For each line below that contains the word "computer", return that line.

Extracted data section start

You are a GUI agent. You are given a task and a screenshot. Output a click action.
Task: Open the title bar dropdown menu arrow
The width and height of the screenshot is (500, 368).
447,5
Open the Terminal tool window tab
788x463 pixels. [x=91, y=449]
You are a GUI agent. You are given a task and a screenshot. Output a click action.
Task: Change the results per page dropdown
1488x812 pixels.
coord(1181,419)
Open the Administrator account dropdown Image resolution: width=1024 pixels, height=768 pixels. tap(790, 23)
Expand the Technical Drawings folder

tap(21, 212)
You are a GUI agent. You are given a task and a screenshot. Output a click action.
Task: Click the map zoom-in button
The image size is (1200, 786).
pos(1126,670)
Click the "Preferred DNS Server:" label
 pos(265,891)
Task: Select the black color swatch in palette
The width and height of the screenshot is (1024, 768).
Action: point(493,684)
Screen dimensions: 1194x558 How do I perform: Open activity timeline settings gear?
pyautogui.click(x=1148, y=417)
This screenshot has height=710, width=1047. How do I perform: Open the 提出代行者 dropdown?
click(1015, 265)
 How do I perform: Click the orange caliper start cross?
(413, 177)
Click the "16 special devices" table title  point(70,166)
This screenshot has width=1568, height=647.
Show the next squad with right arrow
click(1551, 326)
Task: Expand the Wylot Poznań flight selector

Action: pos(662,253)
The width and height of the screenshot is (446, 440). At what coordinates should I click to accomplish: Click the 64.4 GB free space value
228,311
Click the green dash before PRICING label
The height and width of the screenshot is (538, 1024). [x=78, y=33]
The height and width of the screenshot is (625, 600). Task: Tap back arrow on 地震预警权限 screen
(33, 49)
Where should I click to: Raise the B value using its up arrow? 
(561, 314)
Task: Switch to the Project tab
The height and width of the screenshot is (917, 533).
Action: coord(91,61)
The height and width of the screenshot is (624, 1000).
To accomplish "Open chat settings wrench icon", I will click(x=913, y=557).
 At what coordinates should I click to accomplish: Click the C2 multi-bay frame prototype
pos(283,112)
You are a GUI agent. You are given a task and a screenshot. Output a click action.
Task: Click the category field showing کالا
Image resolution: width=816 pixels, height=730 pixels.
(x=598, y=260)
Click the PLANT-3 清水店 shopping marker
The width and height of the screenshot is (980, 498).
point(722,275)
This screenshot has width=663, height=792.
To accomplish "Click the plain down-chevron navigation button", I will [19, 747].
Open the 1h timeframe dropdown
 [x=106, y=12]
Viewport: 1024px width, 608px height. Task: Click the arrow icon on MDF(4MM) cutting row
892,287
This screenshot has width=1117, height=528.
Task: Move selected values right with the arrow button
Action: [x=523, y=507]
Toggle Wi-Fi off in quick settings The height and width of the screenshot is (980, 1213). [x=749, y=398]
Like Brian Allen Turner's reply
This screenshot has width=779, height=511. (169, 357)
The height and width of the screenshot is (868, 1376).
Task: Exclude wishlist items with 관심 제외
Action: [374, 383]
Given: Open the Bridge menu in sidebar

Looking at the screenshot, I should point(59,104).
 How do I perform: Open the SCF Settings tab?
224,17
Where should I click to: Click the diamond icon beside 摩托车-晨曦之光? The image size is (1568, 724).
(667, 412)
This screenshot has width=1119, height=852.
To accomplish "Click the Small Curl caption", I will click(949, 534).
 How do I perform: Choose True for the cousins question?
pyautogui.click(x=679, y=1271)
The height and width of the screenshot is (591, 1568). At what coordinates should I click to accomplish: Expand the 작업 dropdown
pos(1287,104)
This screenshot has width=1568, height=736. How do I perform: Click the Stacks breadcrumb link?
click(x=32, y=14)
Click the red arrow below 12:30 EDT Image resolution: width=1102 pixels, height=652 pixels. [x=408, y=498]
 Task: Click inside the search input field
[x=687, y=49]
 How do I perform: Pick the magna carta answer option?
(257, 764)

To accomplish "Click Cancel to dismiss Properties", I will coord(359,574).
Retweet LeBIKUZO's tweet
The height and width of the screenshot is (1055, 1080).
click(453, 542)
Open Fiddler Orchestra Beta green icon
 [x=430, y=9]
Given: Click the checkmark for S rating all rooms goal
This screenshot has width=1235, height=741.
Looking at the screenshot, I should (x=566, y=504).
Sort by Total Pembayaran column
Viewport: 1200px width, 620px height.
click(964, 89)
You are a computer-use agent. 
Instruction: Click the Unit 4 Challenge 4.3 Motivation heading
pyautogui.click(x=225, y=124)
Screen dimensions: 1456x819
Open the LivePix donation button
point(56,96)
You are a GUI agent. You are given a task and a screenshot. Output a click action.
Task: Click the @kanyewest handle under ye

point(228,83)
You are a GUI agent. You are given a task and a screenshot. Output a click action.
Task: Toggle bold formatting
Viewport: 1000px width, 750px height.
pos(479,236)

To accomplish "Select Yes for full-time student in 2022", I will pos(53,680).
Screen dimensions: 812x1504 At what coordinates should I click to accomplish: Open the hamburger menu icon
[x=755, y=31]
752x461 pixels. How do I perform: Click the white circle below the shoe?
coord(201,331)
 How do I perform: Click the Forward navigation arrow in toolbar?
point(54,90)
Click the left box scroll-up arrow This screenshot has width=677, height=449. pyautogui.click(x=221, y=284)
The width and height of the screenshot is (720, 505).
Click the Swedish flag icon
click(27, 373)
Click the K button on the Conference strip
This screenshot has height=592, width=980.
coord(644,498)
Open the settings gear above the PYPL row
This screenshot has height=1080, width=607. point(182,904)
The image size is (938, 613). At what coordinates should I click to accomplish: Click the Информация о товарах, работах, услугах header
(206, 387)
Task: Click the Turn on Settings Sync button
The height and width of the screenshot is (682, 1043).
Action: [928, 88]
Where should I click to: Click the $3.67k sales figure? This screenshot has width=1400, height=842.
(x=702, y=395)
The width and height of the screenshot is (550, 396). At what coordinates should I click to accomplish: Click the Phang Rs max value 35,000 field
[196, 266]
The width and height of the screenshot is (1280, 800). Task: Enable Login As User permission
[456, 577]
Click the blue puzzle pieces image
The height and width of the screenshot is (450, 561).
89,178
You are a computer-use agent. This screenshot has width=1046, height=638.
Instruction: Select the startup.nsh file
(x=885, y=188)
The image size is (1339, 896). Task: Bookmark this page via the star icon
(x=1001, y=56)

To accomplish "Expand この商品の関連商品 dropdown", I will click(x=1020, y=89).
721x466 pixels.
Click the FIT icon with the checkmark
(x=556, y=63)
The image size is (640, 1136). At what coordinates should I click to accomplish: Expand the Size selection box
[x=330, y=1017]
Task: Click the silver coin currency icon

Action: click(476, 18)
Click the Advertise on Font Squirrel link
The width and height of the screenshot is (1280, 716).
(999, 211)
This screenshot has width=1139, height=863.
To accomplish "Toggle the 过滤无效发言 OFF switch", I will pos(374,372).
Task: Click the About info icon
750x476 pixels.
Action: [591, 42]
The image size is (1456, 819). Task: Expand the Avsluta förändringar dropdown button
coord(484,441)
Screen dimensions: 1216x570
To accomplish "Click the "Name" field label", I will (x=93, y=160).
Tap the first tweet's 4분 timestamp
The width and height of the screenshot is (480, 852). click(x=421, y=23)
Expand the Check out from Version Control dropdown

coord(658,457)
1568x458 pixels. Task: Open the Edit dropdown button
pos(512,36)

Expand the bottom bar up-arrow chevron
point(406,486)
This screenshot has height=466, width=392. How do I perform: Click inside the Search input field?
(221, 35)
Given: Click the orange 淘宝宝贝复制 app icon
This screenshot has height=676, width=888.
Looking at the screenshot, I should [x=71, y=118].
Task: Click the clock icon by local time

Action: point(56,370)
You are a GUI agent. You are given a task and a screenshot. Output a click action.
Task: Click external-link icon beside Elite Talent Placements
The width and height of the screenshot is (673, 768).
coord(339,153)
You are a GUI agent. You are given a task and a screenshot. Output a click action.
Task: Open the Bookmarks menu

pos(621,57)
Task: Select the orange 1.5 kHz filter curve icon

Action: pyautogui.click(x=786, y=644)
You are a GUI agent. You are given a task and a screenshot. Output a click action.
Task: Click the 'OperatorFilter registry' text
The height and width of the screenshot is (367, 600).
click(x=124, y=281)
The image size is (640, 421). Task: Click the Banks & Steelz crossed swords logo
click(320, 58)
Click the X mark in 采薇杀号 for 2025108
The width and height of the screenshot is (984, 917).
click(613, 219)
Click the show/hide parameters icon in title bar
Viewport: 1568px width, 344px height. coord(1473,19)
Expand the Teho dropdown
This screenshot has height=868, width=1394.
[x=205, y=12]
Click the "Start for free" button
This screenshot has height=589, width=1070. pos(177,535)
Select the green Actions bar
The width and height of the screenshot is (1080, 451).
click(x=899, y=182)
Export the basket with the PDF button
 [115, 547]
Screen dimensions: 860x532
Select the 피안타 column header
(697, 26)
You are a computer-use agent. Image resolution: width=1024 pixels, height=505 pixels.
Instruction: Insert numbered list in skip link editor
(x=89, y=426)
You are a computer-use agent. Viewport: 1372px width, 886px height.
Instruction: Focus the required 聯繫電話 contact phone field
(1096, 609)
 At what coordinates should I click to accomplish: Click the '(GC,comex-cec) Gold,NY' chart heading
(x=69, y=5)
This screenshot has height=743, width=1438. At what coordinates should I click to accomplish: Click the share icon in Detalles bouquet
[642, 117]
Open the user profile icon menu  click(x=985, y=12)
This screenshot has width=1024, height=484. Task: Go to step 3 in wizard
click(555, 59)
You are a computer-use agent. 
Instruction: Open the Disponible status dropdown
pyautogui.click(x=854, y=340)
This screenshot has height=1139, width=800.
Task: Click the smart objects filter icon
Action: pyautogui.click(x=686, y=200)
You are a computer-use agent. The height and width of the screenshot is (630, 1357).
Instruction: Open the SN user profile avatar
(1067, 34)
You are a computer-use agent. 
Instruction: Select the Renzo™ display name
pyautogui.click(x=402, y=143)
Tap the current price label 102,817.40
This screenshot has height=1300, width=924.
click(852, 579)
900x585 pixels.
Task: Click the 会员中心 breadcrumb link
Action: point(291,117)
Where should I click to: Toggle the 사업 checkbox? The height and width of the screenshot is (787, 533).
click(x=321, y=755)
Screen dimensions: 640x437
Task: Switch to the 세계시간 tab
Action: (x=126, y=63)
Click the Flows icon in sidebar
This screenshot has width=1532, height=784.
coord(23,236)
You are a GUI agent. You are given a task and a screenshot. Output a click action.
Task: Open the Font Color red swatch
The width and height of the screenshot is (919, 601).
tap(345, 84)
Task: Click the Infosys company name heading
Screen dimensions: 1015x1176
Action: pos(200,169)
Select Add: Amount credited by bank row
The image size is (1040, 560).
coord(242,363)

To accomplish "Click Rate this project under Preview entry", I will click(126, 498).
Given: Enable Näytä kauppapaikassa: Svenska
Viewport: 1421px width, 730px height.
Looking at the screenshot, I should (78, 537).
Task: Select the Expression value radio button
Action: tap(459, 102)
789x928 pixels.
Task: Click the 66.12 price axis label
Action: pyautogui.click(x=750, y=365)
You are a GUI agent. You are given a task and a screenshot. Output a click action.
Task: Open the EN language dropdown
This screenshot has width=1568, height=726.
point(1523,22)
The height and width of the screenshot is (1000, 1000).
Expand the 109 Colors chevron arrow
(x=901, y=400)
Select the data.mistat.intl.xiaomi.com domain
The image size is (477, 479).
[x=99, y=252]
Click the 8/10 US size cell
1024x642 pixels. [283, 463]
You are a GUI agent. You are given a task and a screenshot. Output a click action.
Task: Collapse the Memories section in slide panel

Extracted data section end

* [Task solution]:
You are a computer-use agent. 
You are a computer-use agent. This screenshot has width=1046, height=638.
You are a computer-use agent. Image resolution: width=1024 pixels, height=505 pixels.
You are a computer-use agent. Viewport: 1372px width, 886px height.
You are a computer-use agent. 
You are a computer-use agent. The height and width of the screenshot is (630, 1357).
You are a computer-use agent. 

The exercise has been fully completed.